# when i should take carbs?



## 9serX (May 13, 2011)

When i should take carbs , before or after training? I play tennis 2 days a week and train 3 days a week


----------



## 1toX (May 13, 2011)

In my opinion , after workout you definitely need carbs !


----------



## gavin (May 16, 2011)

you can  take a good meal about 30 to 40 mins later including carbs and protein


----------



## army001 (May 20, 2011)

I consume immediately after my workout  , about 100-120 grams of carbs


----------



## jerum (Jun 18, 2011)

According the information I have found I think you have to get carbs after training.During the training your muscles use stored energy which is known as glycogen and usable energy which is known as glucose. Therefore after training these two levels in your body may get low and the meantime the recovery process of muscles starts after the exercises. Hence you will in need of carbs after the training. It is known that whey protein is the best to use in such instances.


----------



## Elvia1023 (Jun 19, 2011)

Can differ but definately before and after. Complex carbs with protein about 1 hour before the gym. Fast carbs with high protein after you train.

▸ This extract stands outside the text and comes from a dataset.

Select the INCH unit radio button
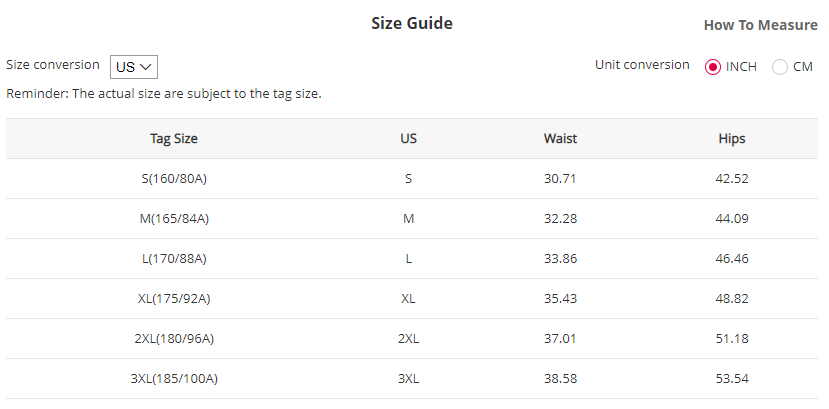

Carbs levels vary with goals but 50grams is a nice amount each time. Then around 1 hour after your post workout shake/meal you want to have a large meal consisting of protein, good carbs and good fats. Remember pre and post workout are your most important meals of the day.

Side note some find consuming food before a workout knocks down their energy too much. That is simply due to the energy it takes to digest food... plus they may feel bloated etc. They are likely consuming too much food before they train or eating it too close to training time. Adjust accordingly to suit your body. Even 20gs of carbs with some protein is great before a workout.


----------